I love when VR games utilize scale in their world building and this shines in that department thanks to the simple fact that you are a Gingerbread cookie in a large house that mixes cartoon and fantasy. The attention to detail is fairly high here and the draw distance is impressive making some of these rooms look incredibly massive. The narrative of evil and good cookies is bizarre for sure, but it allows for a magical mini world where all these little beings have found ways to interact with it and move around via teleportation crystals, tunnels & elevators. Some puzzles will unlock new paths allowing you to continue your quests throughout the Witches home. The different NPC’s you stumble across all look great and animate wonderfully, really bringing life to what is an already lively world and supplying a lot of additional character.

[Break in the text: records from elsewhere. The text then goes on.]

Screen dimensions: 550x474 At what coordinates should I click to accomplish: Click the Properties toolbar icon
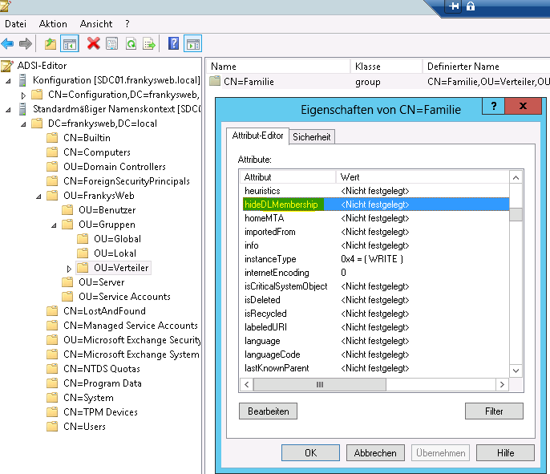pyautogui.click(x=111, y=43)
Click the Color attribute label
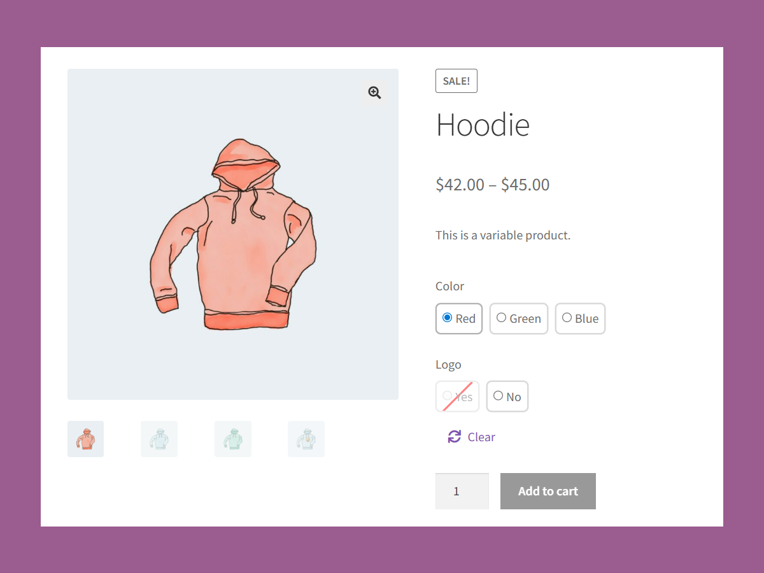Screen dimensions: 764x573 click(x=449, y=286)
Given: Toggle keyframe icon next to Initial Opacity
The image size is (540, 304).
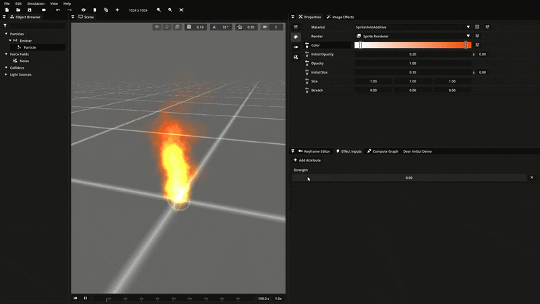Looking at the screenshot, I should tap(307, 54).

The impressive presentation is somewhat hampered by the audio as many environmental and NPC noises appear to be missing or glitched out, causing some awkward moments of silence when it’s clear there should be some noises to take in. Opposite of that is a soundtrack that’s fits the tones of whatever is happening in that moment. While the stakes may be high, The Darkest Night never takes itself to seriously and is rife with some light humor that largely lands thanks to the whacky characters you meet throughout the 3-hour story. Spatial audio is used though this is a little more hit and miss as it can be hard to tell where enemies are as their steps can be quite loud and if they are above or me, I couldn’t tell. Outside of that though is a game that surprised me with just how much care and quality has gone into the world design, it just needs a little TLC here and there.
I’m not going to say this is a great game, it’s not, but it has some solid bones and is a surprising and addictive adventure despite the lacklustre combat and other minor shortcomings. It might be a little on the kiddie side when it comes to any individual aspect of the game, but the overall package is a surprisingly solid one. It is a little unfortunate than that it took me around 3 hours to get through the main story making the asking price on this a tough pill to swallow, even with the additional post game side quests. With the 2nd and 3rd chapters coming next summer and winter for “less than half the cost of Chapter 1” it might be in your best interest to wait until you pick this up on sale or perhaps in a complete bundle.
The publisher provided a press code for this title and, regardless of this review, we thank them for that!